Thursday, September 25, 2008

sonnet

androgynous child with gorgeous hands
man-child with no regard for dirt,
snuggles with the 9 PM downtown 2 express.

his hands, things that could makes sense
inside you.  today you are wanted deeply,
a dark yellow earnestness, a possibility
of opening wide enough for all five fingers.

your history of wanting-- over breakfast, between
songs, in the middle of the block, looking
in the mirror, the river, waiting for a ride.
wanting too much and then
getting what you want.

her light all about, her thighs on your mother's couch,
her raw scent, scaly on the skin of your hands.

this young boy is your woman so she is here
in every part of your skin as before--
a loving so complete in leaves you woozy,
begging for stillness as you remember to inhale.

Wednesday, January 30, 2008

Pete Seeger: The Power of Song

so it's been a minute. i've written many a blog entry in my head but haven't had a moment to do the typing. if anybody was checking, i apologize for the absence and yes, i have missed you.

what i really want to write about here is a documentary i saw, Pete Seeger: The Power of Song. (review here.) I went to see it with two camp friends. (i've written about growing up at a communist jewish summer camp, right?) we sat in the back and sang along. i hadn't realized how many pete seeger songs i knew. when i list my musical influences, the folk music kind of gets slighted. because "goodnight irene" and "this little light of mine" are songs i sang, but never listened to on my own time. (though i did listen to some phil ochs in high school, and always join mitchell, though she delves into mutiple genres.) and let's be real, they're not the hippest of tunes. i mean, folk music has got a reputation for hokiness; an outdated, nostalgic, overly-earnest music of my parents' generation...

but i want to testify! i want to remember. there was a time when music was part of a movement, and everyone sang along. (perhaps this is the main difference between seeger's generation of folk/protest music and hip hop, my generation's take on populous music-- it's as much about people singing together.)

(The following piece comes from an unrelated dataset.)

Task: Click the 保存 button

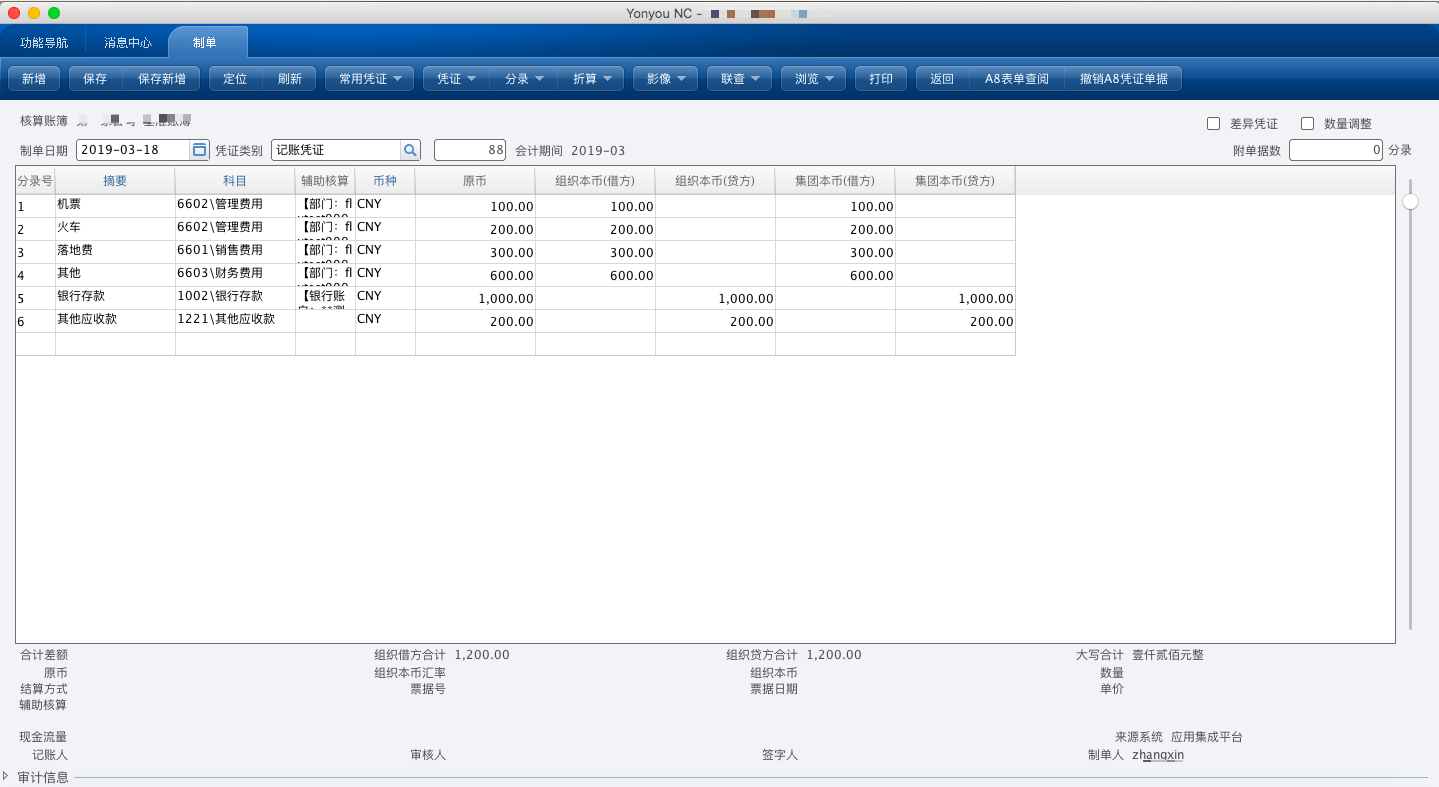Action: click(95, 79)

Pete Seeger, is a moralistic, hard-working figure. he quit the music group The Weavers when they wanted to sing in a tv commercial; he was black-listed off of tv for years; he and his wife built their own home in the woods; he was largely responsible for the cleaning up of the hudson river, he was largely responsible for popularizing "we shall overcome" during the civil rights movement; he still stands by the side of the road with his fingers in a peace sign and a banner urging the u.s. to get out of iraq; he still performs for kids in classrooms... this is not just about Pete Seeger, this is about musician as activist and community member. i feel a constant tension to let these things coexist in my own life. how inspiring to see folks who do this.

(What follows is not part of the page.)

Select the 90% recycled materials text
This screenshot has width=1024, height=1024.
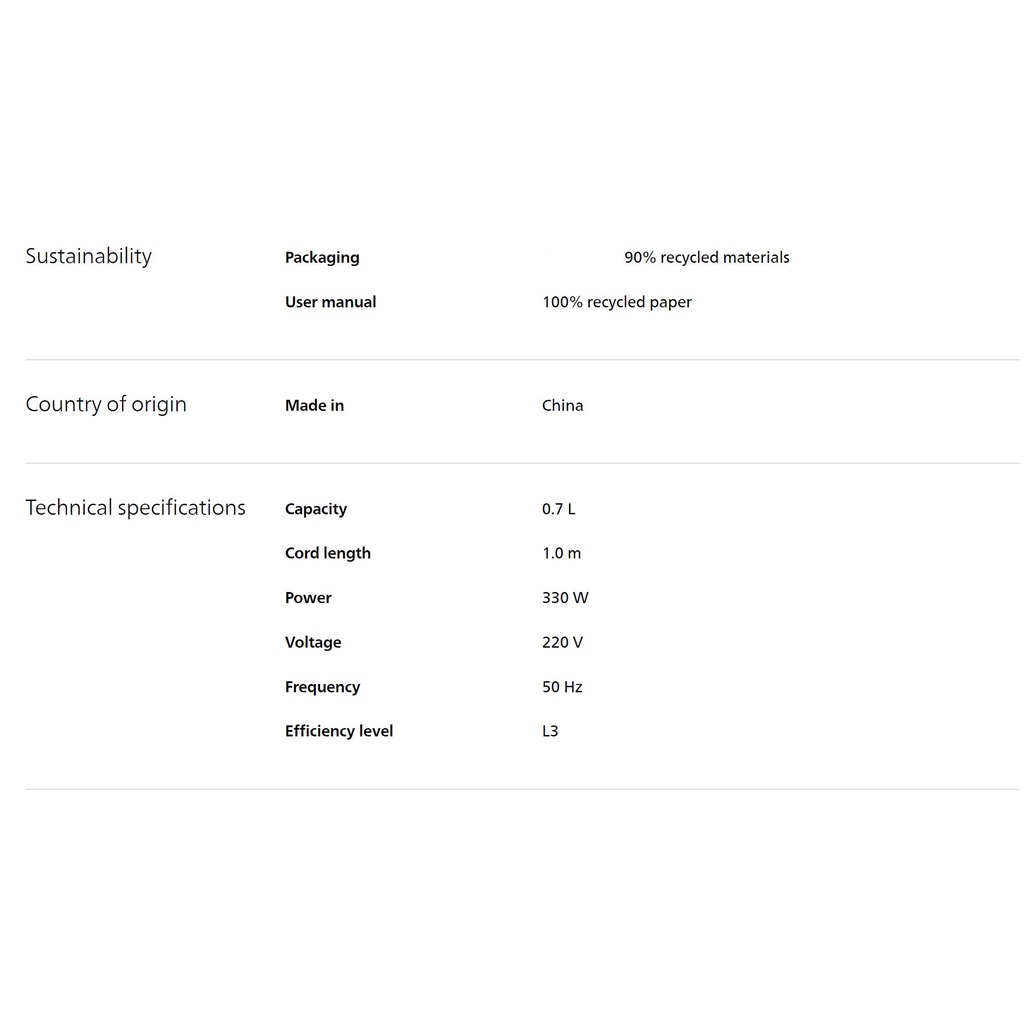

though Seeger is portrayed largely in the movie as almost inhumanly moralistic, it also points out (and i take great note of) the complications of having a white, male leader-- let's not turn him into an unerring hero. the film shows how his wife, Toshi, has had to make numerous sacrifices to raise their family and to support her husband's vision of their life. (and by the way, they have a huge, beautiful, multi-racial family, filled with new young musicians! this movie strangely makes me want to settle down in the hudson valley and start a family. yikes!) and to this end, i was also appreciative to see images of other important musical activists, especially Paul Robeson and Bernice Johnson-Reagon. (check out this amazing footage of Johnson-Reagon on Seeger's show.) Seeger is an amazing living figure, but he is also part of a tradition and a community that we musicians must study, honor, and learn from.